Intérpretes de Libras garantem acessibilidade e participação plena da comunidade surda
Parceria com o ICOM proporcionou tradução simultânea em Libras durante todo o evento
Mais uma vez, o encontro de agentes públicos e privados reforça sua preocupação com a acessibilidade ao oferecer tradução simultânea em Língua Brasileira de Sinais (Libras) em todos os seus painéis e atividades. A iniciativa foi possível graças à parceria com o ICOM, Plataforma de Atendimento em Língua de Sinais, tornando o encontro plenamente acessível à comunidade surda.
Mais do que um recurso técnico, a tradução em Libras foi tratada como um elemento central de inclusão. Intérpretes especializados acompanharam as atividades de forma contínua e visível, assegurando que participantes surdos pudessem ter acesso integral aos conteúdos, discussões e debates. Essa postura reafirma que a acessibilidade é um direito e não um favor, e que a comunicação deve abranger todas as pessoas, independentemente de suas condições auditivas.
Durante o evento, a valorização da cultura surda foi simbolizada pela atribuição de nomes em sinais a líderes e integrantes da equipe. Silvia Melo recebeu um sinal que combina a letra “S” com um movimento que remete à sua franja, enquanto Sebastião Misiara foi representado pela letra “M” unida ao sinal de “árabe”, em referência à sua ascendência. O gesto, conduzido pelas intérpretes Jullie Lima e Michelly Tergolino, reforçou o respeito à identidade e à expressão cultural da comunidade surda.

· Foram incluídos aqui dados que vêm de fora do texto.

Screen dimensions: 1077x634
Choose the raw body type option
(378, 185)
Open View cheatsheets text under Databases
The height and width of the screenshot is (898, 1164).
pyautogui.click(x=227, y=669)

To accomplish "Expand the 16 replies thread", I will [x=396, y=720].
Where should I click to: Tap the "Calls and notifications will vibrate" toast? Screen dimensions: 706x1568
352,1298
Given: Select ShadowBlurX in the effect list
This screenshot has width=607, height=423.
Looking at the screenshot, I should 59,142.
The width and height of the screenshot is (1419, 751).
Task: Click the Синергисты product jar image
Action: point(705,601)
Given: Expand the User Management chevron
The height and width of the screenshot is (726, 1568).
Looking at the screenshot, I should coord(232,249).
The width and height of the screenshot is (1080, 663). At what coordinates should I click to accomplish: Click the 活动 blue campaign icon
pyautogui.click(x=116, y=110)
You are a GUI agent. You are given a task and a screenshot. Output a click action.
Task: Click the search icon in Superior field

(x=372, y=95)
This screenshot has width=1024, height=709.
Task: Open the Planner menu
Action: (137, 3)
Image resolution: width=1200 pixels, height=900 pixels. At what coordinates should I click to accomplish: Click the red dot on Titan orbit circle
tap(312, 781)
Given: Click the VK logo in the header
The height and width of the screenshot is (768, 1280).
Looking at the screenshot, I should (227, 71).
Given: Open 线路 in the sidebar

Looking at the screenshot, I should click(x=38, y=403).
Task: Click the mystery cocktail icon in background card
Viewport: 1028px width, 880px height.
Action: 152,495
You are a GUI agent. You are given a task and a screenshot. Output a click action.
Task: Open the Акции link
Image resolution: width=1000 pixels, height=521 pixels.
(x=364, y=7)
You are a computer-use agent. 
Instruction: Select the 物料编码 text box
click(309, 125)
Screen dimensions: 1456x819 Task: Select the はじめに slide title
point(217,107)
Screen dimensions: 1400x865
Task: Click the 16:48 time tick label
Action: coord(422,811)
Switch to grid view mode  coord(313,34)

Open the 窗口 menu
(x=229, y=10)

Os membros da equipe Conexidades também ganharam seus próprios sinais, criados a partir de características individuais. Essa prática, comum na cultura surda, funciona como uma “assinatura gestual” única e personalizada, fortalecendo vínculos e o sentimento de pertencimento.
Ao integrar a Libras de forma efetiva e celebrá-la como expressão cultural, o Conexidades reafirma seu compromisso com um espaço plural, inclusivo e representativo, inspirando outros eventos a adotarem práticas semelhantes.